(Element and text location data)

■ ■ ■ ■

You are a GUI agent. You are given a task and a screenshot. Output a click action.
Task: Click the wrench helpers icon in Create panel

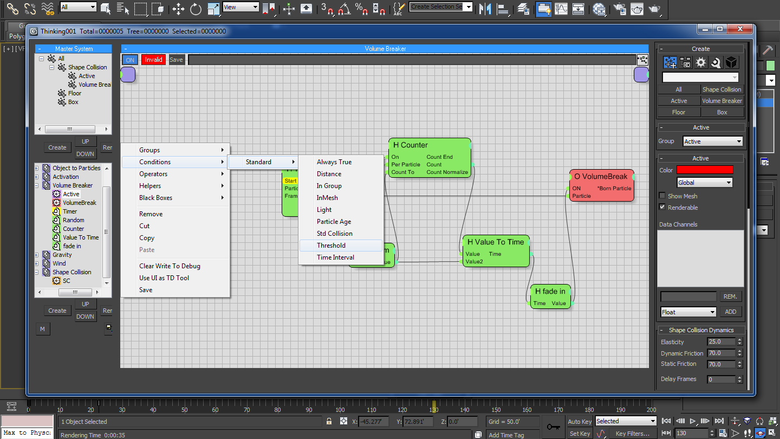[716, 63]
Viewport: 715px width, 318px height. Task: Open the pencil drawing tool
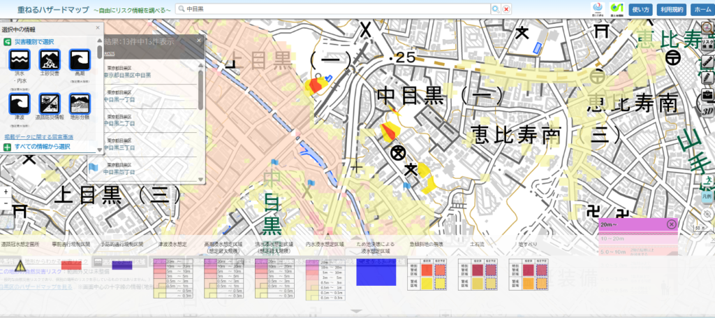pos(707,77)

■ ■ ■ ■

→ JOB:
Copy out the records word for word, starting at the line that contains "Viewport: 715px width, 318px" and continuing through the end of the records, both ends included. Leave out the pictures.

→ CORRECT RESPONSE:
Viewport: 715px width, 318px height. Task: Open the pencil drawing tool
pos(707,77)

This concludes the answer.